Mangel an Wohnraum. Kein Zweifel. Wir werden immer älter – und damit auch zunehmend länger pflegebedürftig. Auch keine ganz neue Erkenntnis. Die logische Konsequenz aus beidem: Ein Investment in eine Pflegeheim-Immobilie scheint mit Blick auf die künftige Wertentwicklung des eigenen Portfolios eine äusserst sinnvolle Alternative zur klassischen Wohn- oder Büroanlage zu sein. Schliesslich soll die Zahl der über 80-Jährigen in den kommenden 20 Jahren um fast fünfzig Prozent steigen – und mehr als vier Millionen Menschen pflegebedürftig sein. Nochmal weitergedacht, kommen auch irgendwann die Baby-Boomer ins entsprechende Alter und werden den Anteil derjenigen, die einen Platz im Pflegeheim brauchen, einmal mehr deutlich erhöhen.

     

     

Eine vollkommen sichere Sache also. Auf den ersten Blick. Auf den zweiten ist das Ganze dann aber doch nicht ganz so einfach. Denn nicht überall wird es künftig gleich viele Pflegebedürftige geben. In bestimmten Kreisen sinkt sowohl die Bevölkerung insgesamt als auch die Zahl der älteren Generation – hier kann es also durchaus zu einem Überangebot an Pflegeplätzen kommen. Ausserdem lässt sich – auch in den Regionen mit wachsender alter Generation – nicht immer eine ganz genaue Vorhersage treffen. Wer kann heute schon ahnen, wo es „die in 30 Jahren Alten“ dann hingetrieben hat? Ausserdem funktioniert nicht jedes Pflegeheim-Konzept in jeder Region. Richtlinien z.B. zur Einzelzimmerquote, zum Brandschutz oder generellen Heimgrösse variieren von Bundesland zu Bundesland und unterliegen häufigen Änderungen, Anpassungen und Erweiterungen.

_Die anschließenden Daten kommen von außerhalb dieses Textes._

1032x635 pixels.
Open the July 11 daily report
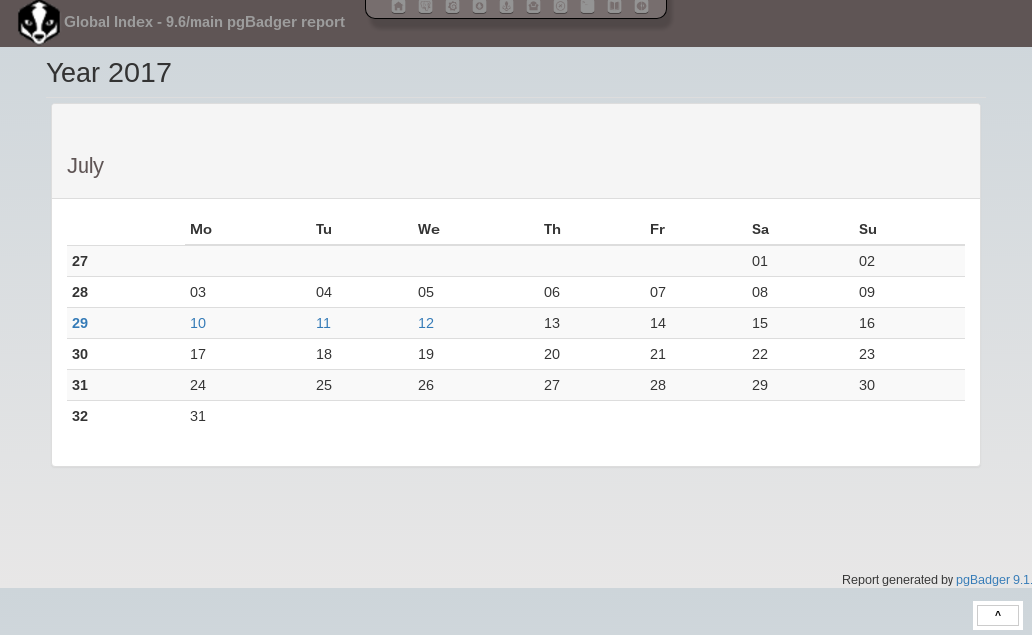(x=323, y=323)
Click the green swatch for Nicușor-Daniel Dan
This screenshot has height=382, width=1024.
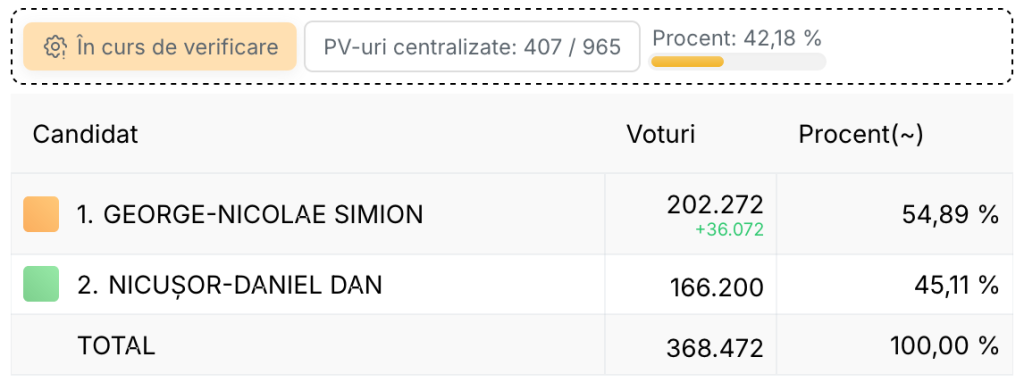[x=41, y=284]
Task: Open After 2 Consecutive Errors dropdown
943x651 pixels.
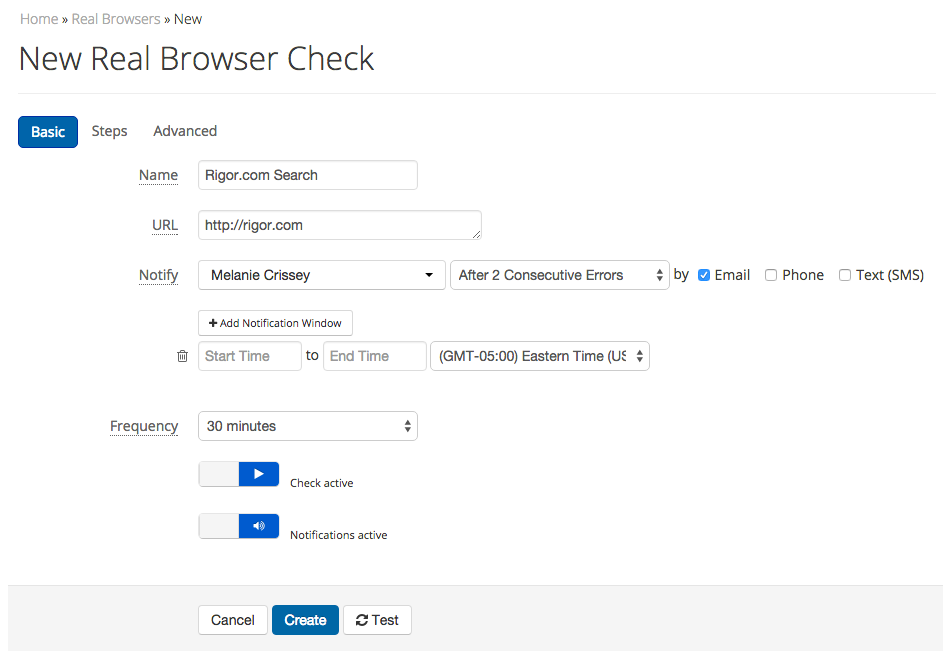Action: [560, 275]
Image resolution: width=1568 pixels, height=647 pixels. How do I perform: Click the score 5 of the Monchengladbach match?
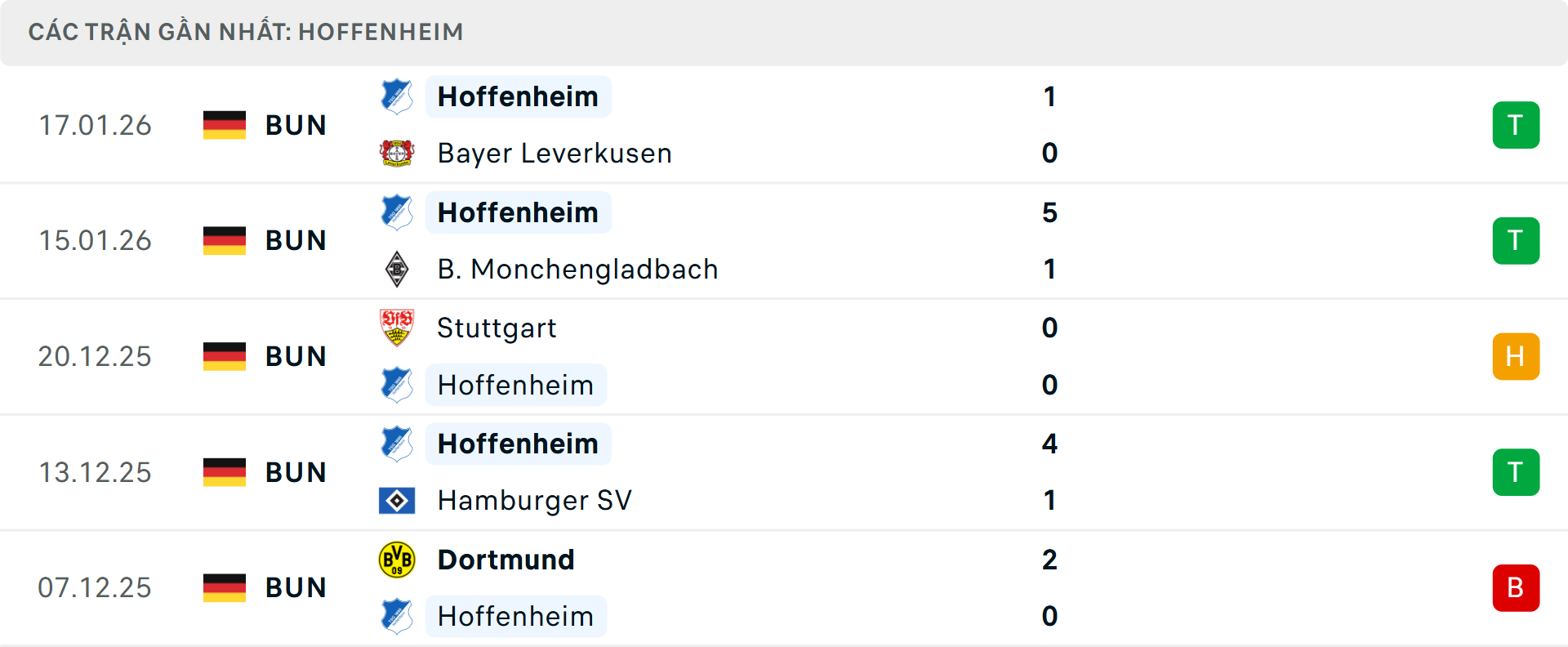pyautogui.click(x=1050, y=212)
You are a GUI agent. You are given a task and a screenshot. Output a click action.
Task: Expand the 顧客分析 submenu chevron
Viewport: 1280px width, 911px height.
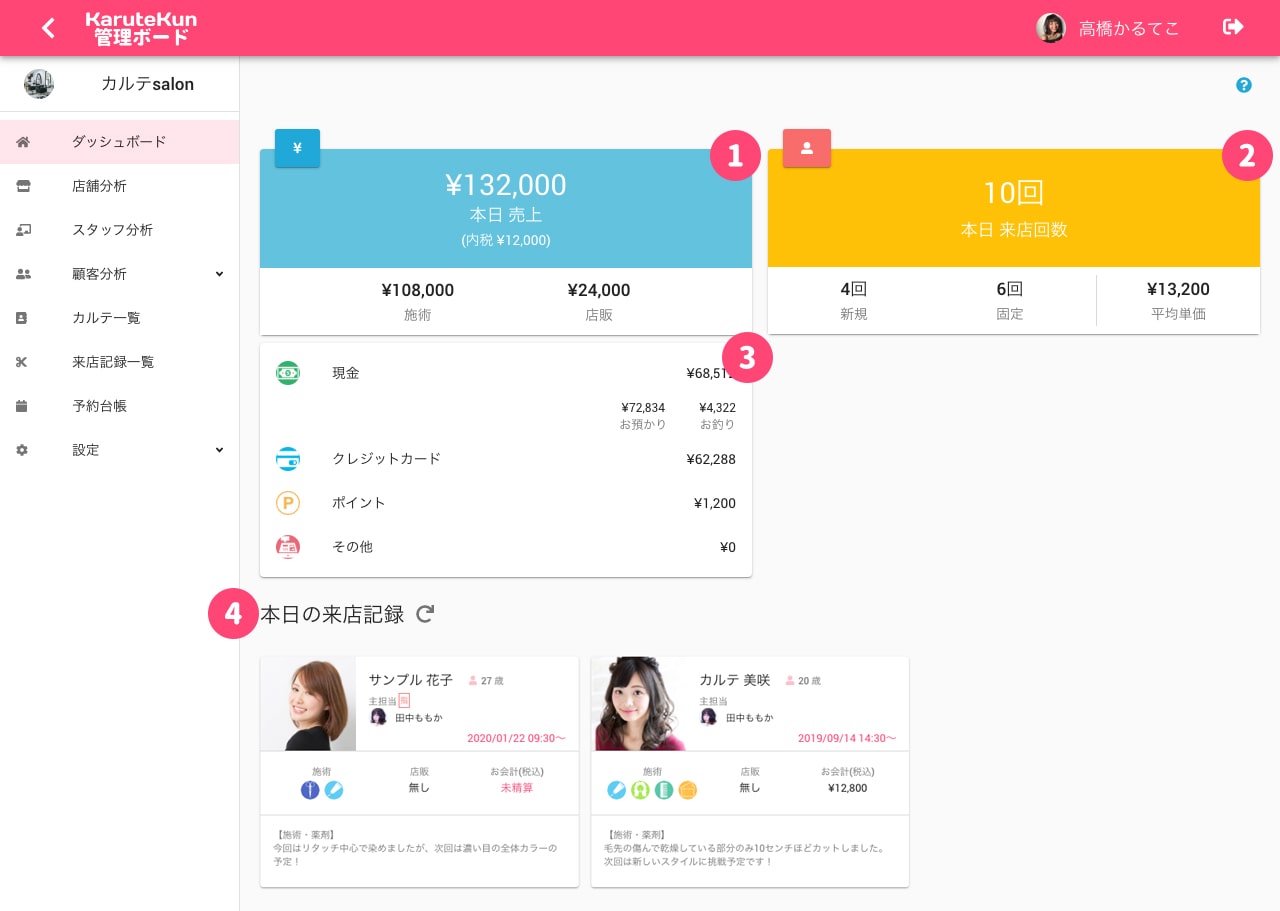(x=219, y=274)
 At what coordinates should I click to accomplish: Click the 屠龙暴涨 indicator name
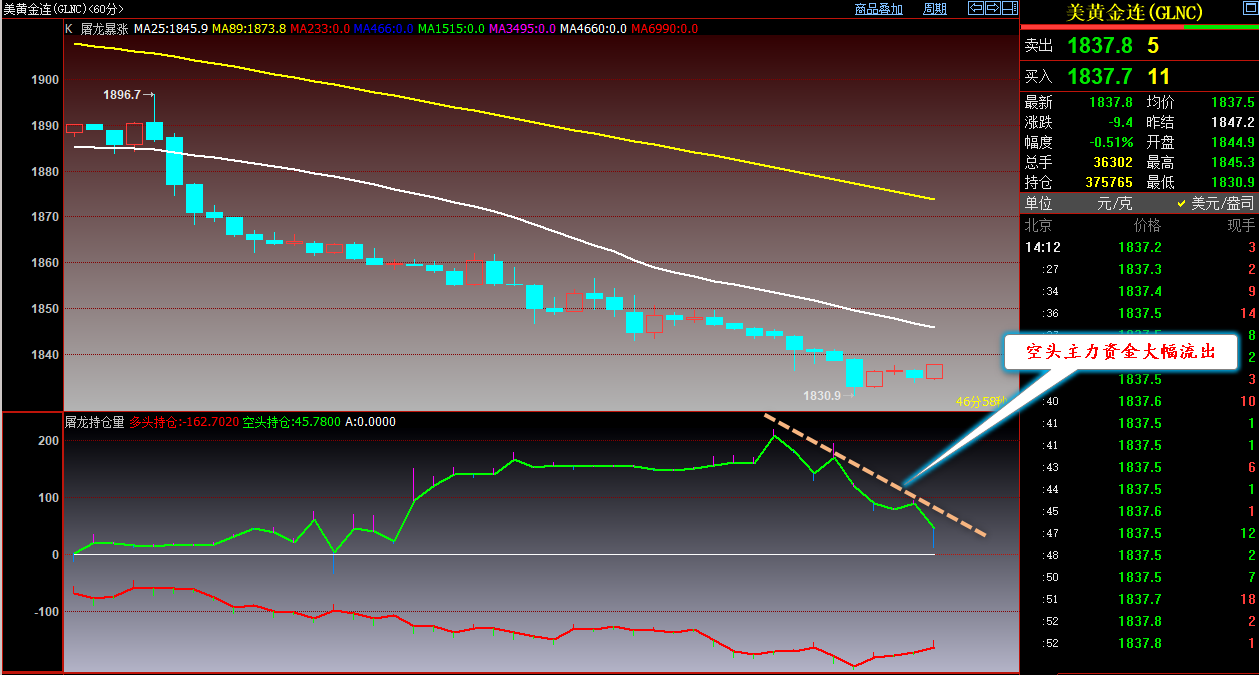104,29
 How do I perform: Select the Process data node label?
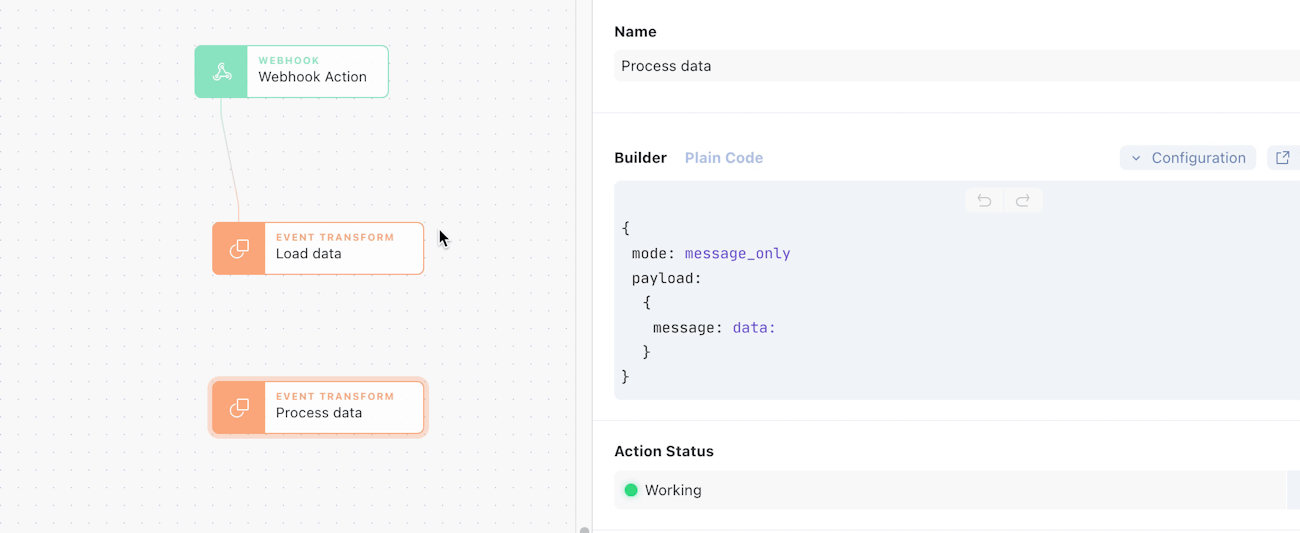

Sollte eine Pflegeheim-Immobilie deshalb vor allem so flexibel wie möglich sein? Spontan wandelbar und sich entweder an die Bedürfnisse einer „neuen alten Generation“ anpassen können – denn auch die Digital Natives irgendwann einmal fremde Hilfe brauchen. Muss dann alles digitaler werden? Wie muss sie geplant sein, um schnell neue Richtlinien adaptieren zu können? Sollte sie sich gar in ein Büro oder ganz normales Wohngebäude umnutzen lassen können, wenn in der betreffenden Region irgendwann wieder weniger Pflegeplätze gebraucht werden? Oder sind es ganz andere Faktoren, die über eine langfristig stabile Wertanlage entscheiden?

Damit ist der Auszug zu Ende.